Le texte prévoit que les Etats doivent accorder réparation par le biais de mécanismes efficaces, y compris en matière de restitution, mis au point en concertation avec les peuples autochtones, en ce qui concerne les biens culturels, intellectuels, religieux et spirituels qui leur ont été pris sans leur consentement libre, préalable et éclairé, ou en violation de leurs lois, traditions et coutumes.
Les peuples autochtones affirment que leurs terres sont menacées par une grande variété d'activités, comme l'extraction minière, l'exploitation forestière, la contamination de l'environnement, les projets de développement, la création de zones protégées ou de réserves de chasse, l'usage de semences génétiquement modifiées et la monoculture intensive.
Le secrétaire général des Nations unies, Ban Ki-moon, a salué l'adoption de ce texte comme "un triomphe pour les peuples autochtones à travers le monde", marquant un moment "historique". Il a relevé "que cette adoption marqu[ait] un moment historique où les États membres des Nations unies et les peuples autochtones se réconcilient avec leur histoire douloureuse et se montrent résolus à avancer ensemble sur la voie des droits de l’homme, de la justice et du développement pour tous".
Ban Ki-moon a appelé les gouvernements et la société civile à intégrer les droits qui y sont inscrits dans le droit international, dans les programmes de développement et dans les politiques à tous les niveaux, "afin que la vision qui fonde la Déclaration devienne une réalité".
La déception des opposants au texte
Le Canada, l'Australie, la Nouvelle-Zélande et les Etats-Unis, pays où vit une population autochtone conséquente, ont exprimé leur déception face à ce texte en raison de la mention du droit à l'autodétermination et du droit à la terre et aux ressources. Ils critiquent également le fait que le texte permet aux peuples autochtones d'exercer un droit de veto sur la législation nationale et la gestion des ressources.
Parmi les sources de contentieux, un article qui affirme que "les Etats doivent apporter reconnaissance légale et protection" aux terres, territoires et ressources traditionnellement "détenus, occupés, utilisés ou acquis" par des autochtones.
Autre source de discorde, la mention du fait que les Etats doivent accorder réparation aux autochtones "en ce qui concerne les biens culturels, intellectuels, religieux et spirituels qui leur ont été pris sans leur consentement libre, préalable et éclairé, ou en violation de leurs lois, traditions et coutumes".

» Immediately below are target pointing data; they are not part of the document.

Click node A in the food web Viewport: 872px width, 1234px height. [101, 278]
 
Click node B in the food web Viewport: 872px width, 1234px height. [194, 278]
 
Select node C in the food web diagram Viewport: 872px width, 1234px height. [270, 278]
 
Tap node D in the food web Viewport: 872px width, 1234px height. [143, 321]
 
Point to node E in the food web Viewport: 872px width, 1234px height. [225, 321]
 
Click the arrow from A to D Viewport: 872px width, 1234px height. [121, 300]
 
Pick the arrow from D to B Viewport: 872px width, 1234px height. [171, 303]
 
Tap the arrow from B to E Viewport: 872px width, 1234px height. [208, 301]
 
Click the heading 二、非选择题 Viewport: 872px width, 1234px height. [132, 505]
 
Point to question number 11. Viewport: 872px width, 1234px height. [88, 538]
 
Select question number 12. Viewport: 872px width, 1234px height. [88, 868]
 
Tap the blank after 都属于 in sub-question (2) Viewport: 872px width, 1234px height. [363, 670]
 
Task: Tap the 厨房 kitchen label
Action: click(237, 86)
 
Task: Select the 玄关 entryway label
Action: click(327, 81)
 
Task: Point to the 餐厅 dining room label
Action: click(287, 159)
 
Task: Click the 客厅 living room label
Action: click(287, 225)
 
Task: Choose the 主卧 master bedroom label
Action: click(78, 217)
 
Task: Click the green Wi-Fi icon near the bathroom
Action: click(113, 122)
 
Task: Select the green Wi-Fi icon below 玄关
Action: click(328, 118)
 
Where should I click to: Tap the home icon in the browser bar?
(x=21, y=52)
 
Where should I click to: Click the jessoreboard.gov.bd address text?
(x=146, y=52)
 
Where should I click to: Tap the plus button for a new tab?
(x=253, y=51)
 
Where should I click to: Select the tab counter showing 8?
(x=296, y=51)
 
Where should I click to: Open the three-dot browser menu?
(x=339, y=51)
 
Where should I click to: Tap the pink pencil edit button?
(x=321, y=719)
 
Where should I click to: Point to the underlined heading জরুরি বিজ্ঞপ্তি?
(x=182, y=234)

Les opposants au texte rejettent également la nécessité "d'obtenir le consentement libre et éclairé [des autochtones] avant l'adoption de tout projet affectant leurs terres, territoires et autres ressources, en particulier en lien avec le développement, l'utilisation ou l'exploitation de minéraux, d'eau ou autres ressources".
"Malheureusement, les clauses dans la déclaration concernant les terres, territoires et ressources sont extrêmement vagues, peu claires et susceptibles d'une grande variété d'interprétations", a affirmé l'ambassadeur canadien aux Nations unies, John McNee.
Le leader canadien autochtone, Phil Fontaine, a fustigé de son côté la position du Canada, où vivent 1,3 million d'autochtones sur une population totale de 32,7 millions. "Nous sommes très déçus de l'opposition du Canada à la déclaration sur les droits des peuples autochtones", a-t-il dit.

La Déclaration des sur les droits des peuples autochtones avait été adoptée par le Conseil des droits de l’homme, le 29 juin 2006, à Genève - par 30 voix pour, 2 contre - Canada et Fédération de Russie - et 12 abstentions.
"La Déclaration affirme notamment que les peuples autochtones ont le droit à l'autodétermination et, qu'en vertu de ce droit, ils déterminent librement leur statut politique et recherchent librement leur développement économique, social et culturel", précisait alors le Conseil.
Sources : Nations unies, New York, et presse internationale, septembre 2007.